Texto de leitura:
- - -

Nessa medida, o regime não se furta em usar o terror, o arbítrio, a tortura e uma estrutura judiciária que absorva tudo isso, para os casos de questionamento real ou imaginário ao seu projeto político e de organização social. Desde o mais obscuro cabo de delegacia do interior até os altos funcionários, oficiais e "agentes de segurança interna", o aparato ideológico da violência é o mesmo: mudam apenas as formas como ela é racionalizada ao nível de seus agentes. Desde o combate à chamada marginalidade até o combate à chamada subversão, o espírito é o mesmo. A arbitrariedade policial, esquadrão da morte, tortura institucionalizada, assassinatos de militantes revolucionários, operários, camponeses, religiosos, estudantes, intelectuais ou mesmo pessoas meramente suspeitas de serem opositores, tudo isso é uma rotina aos olhos da justiça de classes.
A necessidade de reprimir com violência tanto a população de maneira geral, como grupos diferenciados numa população (opositores políticos e os chamados criminosos sociais) obviamente cumpre finalidades políticas muito precisas.
Os agentes policiais, respaldados pela impunidade, seqüestram, prendem, assassinam operários, estudantes, religiosos, menores; enfim, a grande parte da população está sujeita à onipotência e violência policial, enquanto que os tribunais das classes dominantes demonstram sua parcialidade absolvendo os crimes da sua própria classe.
A organização da repressão e dos centros de tortura
Existe uma vasta e complexa estrutura de repressão e tortura, unificada sob a égide do sistema DOI-CODI, com a hegemonia das Forças Armadas. Dentro dessa estrutura, podem-se distinguir três níveis diferenciados para seu funcionamento: os centros políticos onde se cria e decide a política repressiva; os setores meramente operacionais e os que se ligam diretamente com a instância judiciária.
Ligados pelo CODI (Centro de Informações de Defesa Interna), ao comando nacional de repressão (Conselho de Segurança Nacional, Serviço Nacional de Informações, Centro de Informações do Exército, Centro de Informações e Segurança da Aeronáutica, Centro de Informações da Marinha), os DOIs (Departamento de Operações Internas) congregam em nível regional os órgãos repressivos das três Armas, mais a polícia política, a Polícia Militar e os grupos especiais de operações, todos eles subordinados diretamente ao Estado Maior das Forças Armadas (EMFA). A tortura institucionaliza-se, portanto, a partir dos próprios centros de poder, por seus canais mais diretos. Todos esses canais, de uma forma mais ou menos direta, veiculam e criam condições para que a tortura exista e seja aplicada.
Vê-se que os organismos de segurança crescem a partir de 64 e tornam-se cada vez mais importantes para a engrenagem do poder estabelecido. E, além dos organismos de segurança "oficiais", surgem os grupos para-militares de extrema direita que tem suas ações repressivas e terroristas acobertadas e respaldadas pelo Estado. Podemos citar como exemplos: AAB (Aliança Anticomunista Brasileira); Centelha, Voluntários da Pátria; MAC, CCC, entidades como a TFP etc.

- - -

Dados fornecidos:
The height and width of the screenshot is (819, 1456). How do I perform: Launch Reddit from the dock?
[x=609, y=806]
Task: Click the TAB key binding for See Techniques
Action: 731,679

- - -

Objetivos:
1/ Repita, sem alterar nada, tudo o que vai de "A necessidade de" até "sua própria classe." no texto sobre a repressão.
2/ Liste os órgãos que, de acordo com o texto sobre a repressão, formam o comando nacional de repressão.

Respostas finais:
1/
A necessidade de reprimir com violência tanto a população de maneira geral, como grupos diferenciados numa população (opositores políticos e os chamados criminosos sociais) obviamente cumpre finalidades políticas muito precisas.
Os agentes policiais, respaldados pela impunidade, seqüestram, prendem, assassinam operários, estudantes, religiosos, menores; enfim, a grande parte da população está sujeita à onipotência e violência policial, enquanto que os tribunais das classes dominantes demonstram sua parcialidade absolvendo os crimes da sua própria classe.

2/
- Conselho de Segurança Nacional
- Serviço Nacional de Informações
- Centro de Informações do Exército
- Centro de Informações e Segurança da Aeronáutica
- Centro de Informações da Marinha